Source: Deep Learning on Medium
Computer vision is an interesting topic lately due to autonomous cars, augmented reality, ANPR cameras, etc. Cloud computing has long been the way to go due to computational restrictions on edge devices, but the tables have turned. NVIDIA has done a great job with their Jetson devices, starting with the TX2 and now with the more compact one, the Nano. With this device, it is possible to bring more computation to the edge devices and lose the tight restrictions you have with doing everything in the cloud.
We are going to do computer vision on the Jetson Nano with a standalone Docker image which can be deployed using Balena if necessary. This features a simple object detection with an SSD MobileNet v2 COCO model optimized with TensorRT for the NVIDIA Jetson Nano built upon Jetson Inference of dusty-nv. The GitHub repository to back everything up that is referenced in this post can be found below.

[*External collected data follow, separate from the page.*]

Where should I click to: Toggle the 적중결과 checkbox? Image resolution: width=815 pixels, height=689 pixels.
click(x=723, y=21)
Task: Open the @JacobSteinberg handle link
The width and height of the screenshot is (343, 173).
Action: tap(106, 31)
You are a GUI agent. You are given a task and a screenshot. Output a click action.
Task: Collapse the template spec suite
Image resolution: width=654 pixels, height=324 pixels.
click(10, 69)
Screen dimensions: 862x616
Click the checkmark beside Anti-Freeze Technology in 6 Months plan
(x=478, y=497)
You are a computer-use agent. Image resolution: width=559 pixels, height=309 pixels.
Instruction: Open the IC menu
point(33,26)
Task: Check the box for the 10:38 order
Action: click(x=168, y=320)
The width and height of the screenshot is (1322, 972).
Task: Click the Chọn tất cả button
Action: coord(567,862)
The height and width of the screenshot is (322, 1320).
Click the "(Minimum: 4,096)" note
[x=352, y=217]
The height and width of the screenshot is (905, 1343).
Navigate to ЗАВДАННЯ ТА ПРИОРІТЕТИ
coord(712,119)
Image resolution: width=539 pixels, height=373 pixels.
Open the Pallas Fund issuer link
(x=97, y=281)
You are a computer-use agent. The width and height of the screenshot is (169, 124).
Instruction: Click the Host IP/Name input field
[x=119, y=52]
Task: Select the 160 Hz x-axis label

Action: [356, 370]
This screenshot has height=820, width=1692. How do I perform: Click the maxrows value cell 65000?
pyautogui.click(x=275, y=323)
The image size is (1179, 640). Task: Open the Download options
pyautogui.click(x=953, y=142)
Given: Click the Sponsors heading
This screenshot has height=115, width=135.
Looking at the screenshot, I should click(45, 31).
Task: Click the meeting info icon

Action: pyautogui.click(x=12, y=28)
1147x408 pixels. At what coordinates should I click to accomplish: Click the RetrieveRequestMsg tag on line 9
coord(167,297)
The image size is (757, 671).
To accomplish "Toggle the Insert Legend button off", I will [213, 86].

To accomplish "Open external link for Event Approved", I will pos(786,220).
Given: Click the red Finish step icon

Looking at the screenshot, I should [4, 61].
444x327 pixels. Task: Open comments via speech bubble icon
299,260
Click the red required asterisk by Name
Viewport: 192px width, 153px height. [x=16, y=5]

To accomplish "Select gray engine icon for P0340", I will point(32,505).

The TensorFlow model zoo can help get you started with already pre-trained models. Note that those models will not directly work TensorRT, they first need to be converted to another format to be able to be executed with TensorRT. The repository of dusty-nv has optimized models that have been built to be compatible with TensorRT when running within his repository. It is possible to convert TensorFlow or Caffe models which is further explained later, as well as why exactly TensorRT is needed and what it is.
NVIDIA Jetson Nano
Let’s go a little deeper into the Jetson Nano and the dependencies it needs.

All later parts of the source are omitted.